PMI da Arábia Saudita, especulação ou crescimento real? (05/11/2023)

 O indicador de PMI da Arábia Saudita S&P Global/Riyad Bank mostrou uma expansão da atividade do setor privado saudita, que já se encontrava alta anteriormente, marcando 57,2 pontos em setembro e 58,4 pontos em outubro. A Arábia Saudita se encontra com o PMI acima de 50, que indica expansão desde setembro de 2020, indicando uma recuperação quase que "relâmpago" da pandemia. Mesmo sendo a economia saudita muito dependente do petróleo, o movimento do PMI não teve muita relação com o preço da commodity se utilizarmos o gráfico para efetuar a comparação.

Sobre o PMI de outubro, podemos destacar os seguintes pontos importantes:

1) O crescimento do emprego atinge a maior alta em nove anos. A taxa atual de desemprego na Arábia Saudita é de 4,9%, a mais baixa desde 2001. O mercado de trabalho forte retroalimenta a demanda interna, criando um "ciclo harmonioso" de trabalho e consumo.

2) No mês de outubro, mesmo com a demanda global ainda se recuperando, porém, em patamares historicamente fracos, a demanda interna saudita se mantém forte. Para acompanhar esse movimento interno, as empresas aumentaram suas atividades de compras,  resultando em estoques maiores, que se traduzem na confiança dos empresários de que a demanda continuará aquecida, apesar da incerteza da demanda externa. Isso significa que a economia saudita se mantém na contramão de boa parte do mundo, onde, para controlar a inflação, a maioria dos países estão se vendo forçados à aumentar a taxa de juros, diminuindo a inflação, mas consequentemente a demanda agregada, fator que gera o aumento da atividade. Como a Arábia Saudita é um grande "player" no mercado de petróleo, não está tão preocupada com possíveis choques no preço do petróleo, e, ainda mais, em um possível cenário de conflito no Oriente Médio, a Arábia Saudita se beneficiaria (claro, se conseguirem estabelecer tratados que consigam dar continuidade na sua cadeia de suprimentos) de preços altos do petróleo.

3) O governo, através do PIF (Public Investment Fund) continua a estimular o setor privado e o mercado de títulos mobiliários.

4) Mesmo com movimentos inflacionários no mercado de trabalho e nos insumos utilizados nas produções das fábricas, as empresas não estão repassando esses custos para o cliente final, principalmente devido ao ambiente de competição experimentado no país.

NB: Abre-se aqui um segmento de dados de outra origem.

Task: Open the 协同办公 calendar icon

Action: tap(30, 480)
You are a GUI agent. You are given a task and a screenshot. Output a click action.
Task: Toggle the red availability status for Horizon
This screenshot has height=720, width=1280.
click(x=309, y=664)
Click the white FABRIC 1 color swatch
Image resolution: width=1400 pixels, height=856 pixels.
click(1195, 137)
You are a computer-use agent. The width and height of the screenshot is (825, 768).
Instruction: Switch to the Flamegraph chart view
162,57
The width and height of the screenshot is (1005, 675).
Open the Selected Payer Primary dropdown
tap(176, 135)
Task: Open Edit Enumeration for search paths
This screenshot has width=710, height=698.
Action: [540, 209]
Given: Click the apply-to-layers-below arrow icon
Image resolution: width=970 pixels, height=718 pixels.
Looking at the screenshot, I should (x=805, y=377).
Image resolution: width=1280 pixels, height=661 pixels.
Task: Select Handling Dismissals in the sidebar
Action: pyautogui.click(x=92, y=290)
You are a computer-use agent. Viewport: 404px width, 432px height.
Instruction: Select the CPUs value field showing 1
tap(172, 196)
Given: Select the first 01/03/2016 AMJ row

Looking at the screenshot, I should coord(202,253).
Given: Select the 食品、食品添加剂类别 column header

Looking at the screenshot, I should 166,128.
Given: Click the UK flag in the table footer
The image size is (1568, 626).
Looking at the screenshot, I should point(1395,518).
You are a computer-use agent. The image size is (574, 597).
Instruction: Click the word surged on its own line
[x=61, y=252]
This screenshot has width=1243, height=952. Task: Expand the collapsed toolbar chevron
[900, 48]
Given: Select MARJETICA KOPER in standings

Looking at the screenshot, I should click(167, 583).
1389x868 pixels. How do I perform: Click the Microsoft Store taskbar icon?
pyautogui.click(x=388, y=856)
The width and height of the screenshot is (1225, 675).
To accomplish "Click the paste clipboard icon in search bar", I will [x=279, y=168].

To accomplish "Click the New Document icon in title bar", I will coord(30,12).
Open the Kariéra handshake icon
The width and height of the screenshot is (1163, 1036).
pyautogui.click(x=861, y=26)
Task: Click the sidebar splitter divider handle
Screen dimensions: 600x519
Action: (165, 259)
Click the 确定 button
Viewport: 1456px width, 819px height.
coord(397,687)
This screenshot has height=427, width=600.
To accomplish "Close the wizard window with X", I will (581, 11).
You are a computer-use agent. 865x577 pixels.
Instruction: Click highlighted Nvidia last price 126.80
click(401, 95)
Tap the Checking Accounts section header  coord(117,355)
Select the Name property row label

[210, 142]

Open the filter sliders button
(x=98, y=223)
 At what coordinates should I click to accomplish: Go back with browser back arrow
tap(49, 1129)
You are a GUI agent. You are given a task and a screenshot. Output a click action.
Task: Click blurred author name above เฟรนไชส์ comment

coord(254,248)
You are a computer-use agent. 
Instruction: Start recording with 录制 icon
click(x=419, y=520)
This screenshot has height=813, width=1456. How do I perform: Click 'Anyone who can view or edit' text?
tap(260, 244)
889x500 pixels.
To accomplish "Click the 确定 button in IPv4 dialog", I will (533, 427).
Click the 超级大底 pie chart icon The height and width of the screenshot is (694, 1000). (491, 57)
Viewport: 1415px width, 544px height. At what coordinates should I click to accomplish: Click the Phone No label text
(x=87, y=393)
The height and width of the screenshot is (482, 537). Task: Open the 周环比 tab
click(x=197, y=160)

5) Podemos enxergar um crescimento sólido do setor não petrolífero, que é uma meta estabelecida pelo "Vision 2030".

6) As projeções sauditas para o crescimento do setor não petrolífero são de 5% no ano de 2023, um número impressionante, tendo em vista as condições macroeconômicas.

A economia saudita, vem a alguns anos, através de uma série de medidas estruturais implementadas pelo setor público em parceria com o setor privado, estimular o crescimento através de incentivos em setores não petrolíferos. O projeto culminou em uma série de metas, estabelecidas no estamento "Vision 2030". A Vision 2030 é um programa que visa o desenvolvimento nacional da Arábia Saudita, promovendo  a entrada de capital estrangeiro, estabelecendo um ambiente amigável aos negócios e desburocratizado, tentando desnudar alguns paradigmas relativos ao Oriente Médio, que por muito tempo, foi conhecido por um lugar instável, com uma insegurança jurídica, política e social imensas.

Através do aparato macro do Vision 2030, e arcabouçado por outras ferramentas de intervenção diretas, como a modernização do Saudi Arabian General Investment Authority (SAGIA), criado em 2001, e responsável por regulamentar os investimentos dentro do país e a criação do Public Investment Fund (PIF), que é um fundo de investimento público que impulsiona a diversificação da economia saudita. Enquanto o SAGIA, a partir da desburocratização do ambiente econômico saudita, atrai investimento estrangeiro, principalmente de fundos bilionários que recentemente saíram da China por conta de problemas internos daquele país, o PIF estimula a diversificação a partir do investimento público em empresas privadas (o PIF detém participação relevante na empresa de tecnologia Uber, e também investe em empresas que exploram fontes renováveis de energia, como a ACWA Power).

O crescimento saudita parece ser sustentado, pelo menos no curto prazo. Um fenômeno que precisa ser acompanhado de perto, principalmente nos retornos reais desses investimentos. Se há uma formação de "bolha" devido aos excessos de investimento em ativos que não possuem uma contrapartida real, em outras palavras, especulativos, o crescimento saudita pode estar fadado ao mesmo fracasso do Japão nos anos noventa. Por enquanto, a Arábia Saudita se destaca do resto do mundo pela sua resiliência econômica, abundância de petróleo, forte demanda interna e capacidade de atrair investimento exterior. Vamos seguir acompanhando de perto.